A juíza da Vara da Infância, Adolescência e do Idoso, Katy Braun do Prado, afirmou que o Sistema Único de Saúde (SUS) precisa ampliar o acesso ao tratamento especializado para pessoas diagnosticadas com transtorno pedofílico. Para ela, apenas a punição criminal não é suficiente para prevenir novos casos de abuso sexual contra crianças.
Segundo a magistrada, o Brasil ainda enfrenta dificuldades para oferecer acompanhamento terapêutico adequado a essa parcela da população, que atualmente conta com iniciativas pontuais, geralmente em hospitais universitários. “Os tratamentos disponíveis mostram resultados positivos na redução da reincidência de abusos sexuais e, por isso, representam a principal medida preventiva conhecida até o momento”, explicou.
Katy Braun ressaltou que a pedofilia é considerada um transtorno psiquiátrico, mas que a condição clínica não deve ser confundida com o crime. “Ser pedófilo não é crime, mas praticar abuso sexual contra uma criança, sim. Existem pessoas com o transtorno que jamais cometerão um delito, enquanto outras serão responsabilizadas por suas ações ilícitas.”
A juíza ainda destacou que nem todos os abusadores têm o transtorno pedofílico. “Há aqueles que agem por preferência, ou seja, são pedófilos, e outros que cometem abusos situacionais, sem que haja um transtorno associado.”
Ela também criticou o foco exclusivo das políticas públicas no endurecimento das penas, apontando a ausência de projetos voltados para a criação de uma rede de atendimento e tratamento especializado. “Muitas famílias buscam ajuda, mas não encontram para onde encaminhar seus parentes.
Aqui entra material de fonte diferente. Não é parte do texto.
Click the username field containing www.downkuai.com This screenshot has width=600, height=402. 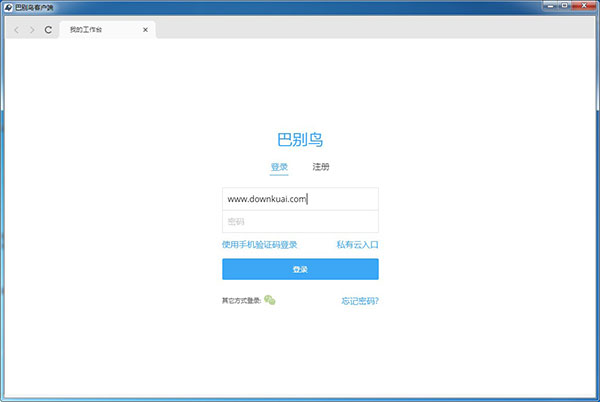[x=300, y=198]
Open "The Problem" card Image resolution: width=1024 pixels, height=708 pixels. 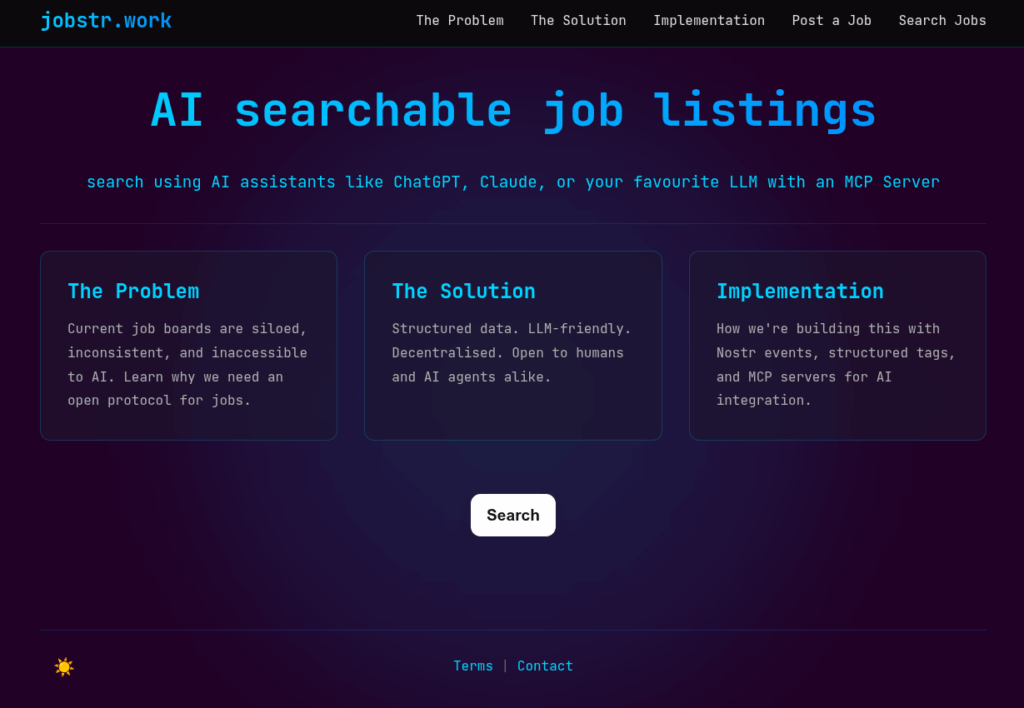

O SUS deveria garantir esse suporte, que envolve acompanhamento psicológico, psiquiátrico e, em alguns casos, o uso de medicação contínua.”
Para a juíza, é fundamental que a sociedade reconheça a importância de um olhar multidisciplinar sobre o problema, envolvendo áreas da saúde, da Justiça e do serviço social, com o objetivo de proteger crianças e evitar a repetição desses crimes.